Des étudiants agressés par un groupe d'extrême-droite sur un campus de Nice

Un groupe de six jeunes masqués a violemment agressé des étudiants qui tenaient le stand Solidaires sur le campus de Nice mardi 1er septembre. L'un des étudiants blessé va porter plainte ainsi que l'université Côte d'Azur.

Malgré l'agression dont ont été victimes des étudiants du syndicats Solidaires mardi 1er septembre, le stand a été réinstallé ce mercredi sur le campus de Nice. © Djamel Mouaki - FTV
En cette période de rentrée, mardi après-midi, les étudiants du syndicat Solidaire tenaient un stand d'information sur le campus Carlone de Nice. Tout à coup, six jeunes ont foncé sur le stand, renversé la table et tabassé un étudiant. Après avoir volé la banderole syndicale antifasciste, ils sont partis en criant :"Nationalistes !" Les jeunes sont difficilement reconnaissables : ils portaient un masque contre le Covid, des lunettes de soleil et des casquettes.

Nez cassé


La scène n'a duré que quelques secondes mais elle a été très violente. Deux d'entre eux ont été blessés, dont l'un sérieusement : il a eu le nez cassé et il boite encore aujourd'hui. Les jeunes étudiants ont eu l'impression qu'un "commando" leur avait foncé dessus. Une scène immédiatement relayée sur les réseaux sociaux. 

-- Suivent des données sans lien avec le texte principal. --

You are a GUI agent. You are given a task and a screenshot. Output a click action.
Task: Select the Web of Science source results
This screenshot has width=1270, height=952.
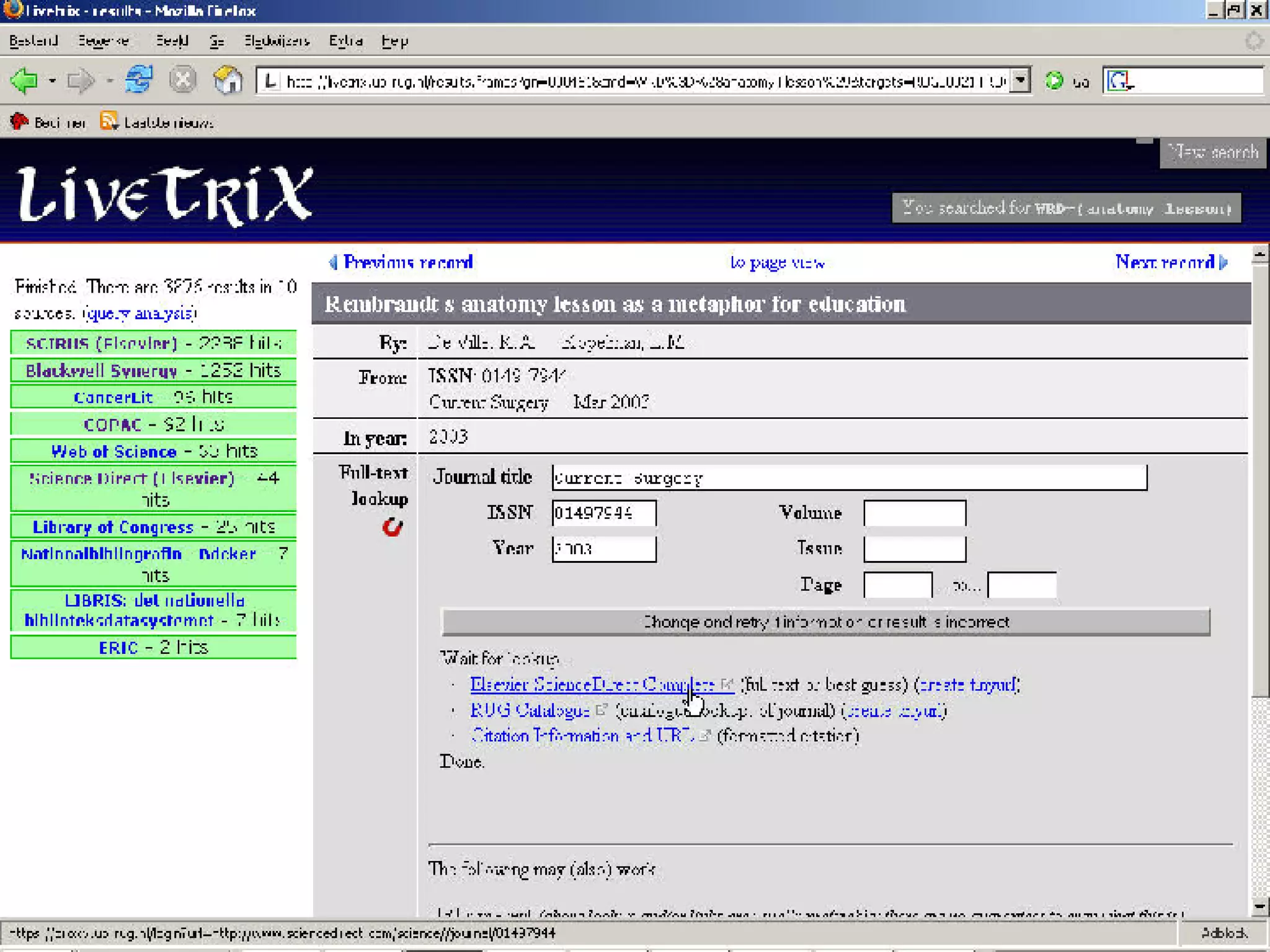tap(113, 451)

"Comportement incacceptable"

 
L'un des étudiants agressés et le président de l'université Côte d'Azur, Jeanick Brisswalter, vont porter plainte. Le président dénonce "un comportement inacceptable", il a réagi ce matin : 
 

Immédiatement, l'université a condamné fermement cette agression et ces agissements qui sont totalement contraires aux valeurs de l'université. L'université c'est un lieu de production de savoirs, c'est un lieu de débats d'idées qui sont souvent contradictoires et donc des agissements violents sont complètement à l'opposé de ces principes (...) Nous avons donné aux forces de police l'ensemble des enregistrements vidéo. Nous portonts plainte pour soutenir nos étudiants et puis pour soutenir les valeurs de l'université.  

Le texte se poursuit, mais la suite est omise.